Ma l’esilio, si sa, è condizione simmetrica, nella misura in cui spezza una relazione: se Lucano lo vive con grande sofferenza personale, il borgo trattiene il fiato, si sente sospeso, ne attende il ritorno. E allora parlando con le persone del paese, scopri che non solo gli artisti sono andati a trovarlo, ma quello lì è passato a salutarlo ieri, quell’altro stamani si è fermato da lui mentre andava a comprare i giornali, e tutti portano i suoi saluti a qualcuno. La comunicazione, il flusso emotivo continuano, il legame non è spezzato. E forse è proprio questo che rende l’esilio ancora più doloroso.
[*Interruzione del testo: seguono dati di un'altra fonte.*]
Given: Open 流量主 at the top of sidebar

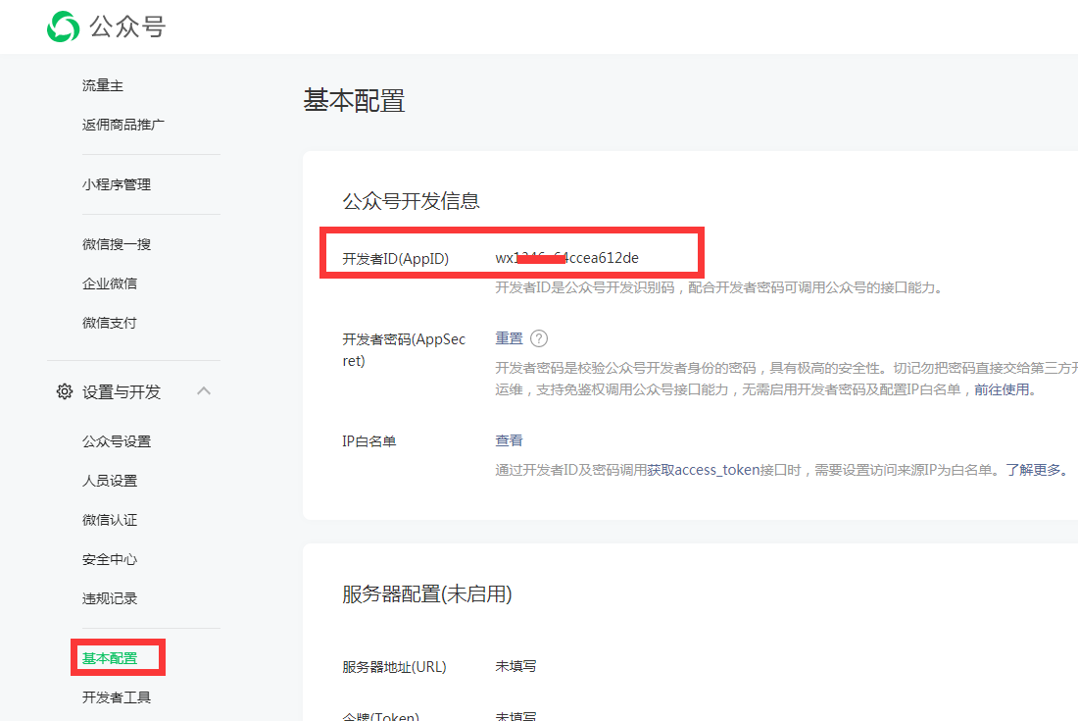Looking at the screenshot, I should pos(102,85).
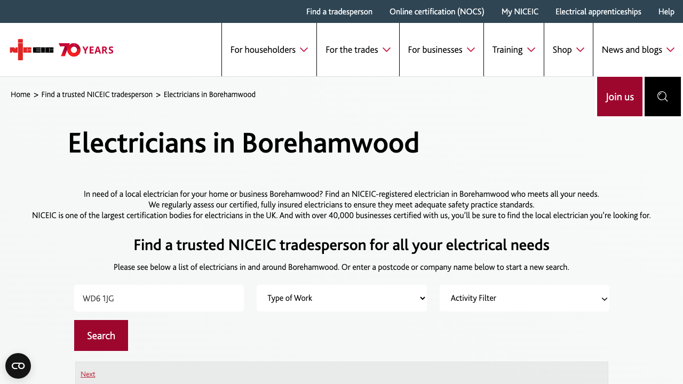
Task: Expand the For the trades menu
Action: coord(358,50)
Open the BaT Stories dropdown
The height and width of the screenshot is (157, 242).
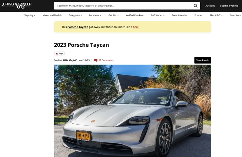pos(158,15)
Anche l’altro motivo per cui il clima di questo Festival 2019 è stato particolare è legato ad un’assenza, ancorché di segno completamente diverso. Non un’assenza forzata, sofferta, drammatica, che si abbatte su legami concreti e forti, ma un’assenza voluta dalla nuova giunta comunale, guidata da Antonio Trifoli, uscita vincitrice dalle elezioni del 26 maggio: per la prima volta, al Festival non c’era il Comune di Riace. Anzi, il Comune aveva negato il patrocinio gratuito, e si era contraddistinto per la pubblicazione, nei giorni precedenti, di strane ordinanze criptiche in cui si vietava “qualsiasi manifestazione a scopo propagandistico”, si minacciava l’immediata denuncia alla Digos, si vietava la vendita pubblica di alcolici, ecc. essendo poco chiaro cosa sarebbe ricaduto nella categoria “propaganda”, qualche consigliere comunale si era speso a precisare attraverso Facebook che non sarebbe stato permesso di esporre su tee-shirts o striscioni il viso di Mimmo Lucano, o di lanciare slogan inneggianti all’ex-sindaco. Lo stesso Trifoli precisava che si trattava solo della volontà di rispettare il voto della maggioranza degli elettori, tralasciando ovviamente di dire che la lista vicina a Lucano aveva in realtà vinto di una cinquantina di voti nel borgo di Riace superiore, dove si svolgeva per l’appunto il Festival.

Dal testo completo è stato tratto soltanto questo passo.